English language: American and British

Written forms for American English are consistent across the United States. The informal standard for American colloquialism and translate english to tagalog correct grammar has emerged through the media and geographic and social mobility. This standard is commonly referred to as “common American” or “standard midwestern accent or dialect.” It is usually used by the broadcasters of the regional channels, while the broadcasters of the local channels adhere to the provincial dialects. According to William Labov, despite this unofficial standard, regional standards not only remained in use, but were strengthened. Regional dialects in the United States mainly reflect language elements of major immigrant groups in each individual region of the country, especially in terms of pronunciation and local vocabulary.

Scholars identify at least four main regional variations of spoken American English: northern (or northeastern), southern, central, and western (Labov, Ash, and Boberg; 2006). After the American Civil War, migrants from the East settled in the western territories, which led to the mixing and assimilation of dialects. Thus, the differences between dialects in the eastern part of the country are more pronounced. There are also local dialects with quite significant differences, for example in the Southern Appalachians and New York.
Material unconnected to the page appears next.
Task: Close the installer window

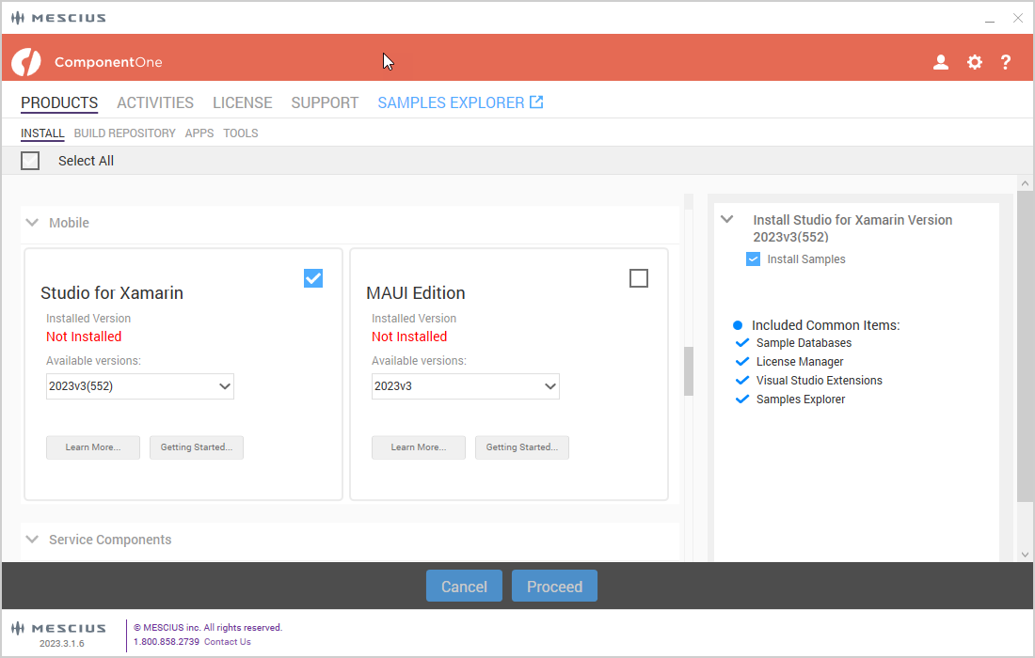Action: pos(1017,18)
The official written British version is characterized by a certain lexical consistency. Conversational forms, on the other hand, can have many variations, thus reflecting the long history of dialectal development among isolated populations. Dialects and accents differ not only depending on the historical province of the United Kingdom: England, Northern Ireland, Scotland, Wales – but also on the locality within each of these territories. Their nuances are also characteristic of the speech of various socio-economic groups in a particular region. The normative pronunciation – “the speech of the educated man of Southeast England” – is traditionally considered “correct English”, it is also called “English of BBC announcers” and “Royal English”. Now the BBC and other broadcasters are deliberately inviting announcers with different accents and dialects of the British version, and the concept of “correct English” has ceased to be defining. British and American English are the reference standards for English spoken, written and taught in all other countries.

Although the dialects of English in the former British Empire are based to varying degrees on Standard British English, many have developed their own unique dialects, especially with differences in pronunciation, vocabulary and idiomatic expressions. This is mainly the case for Canadian English and Australian English, which are respectively the third and fourth largest speakers in the world.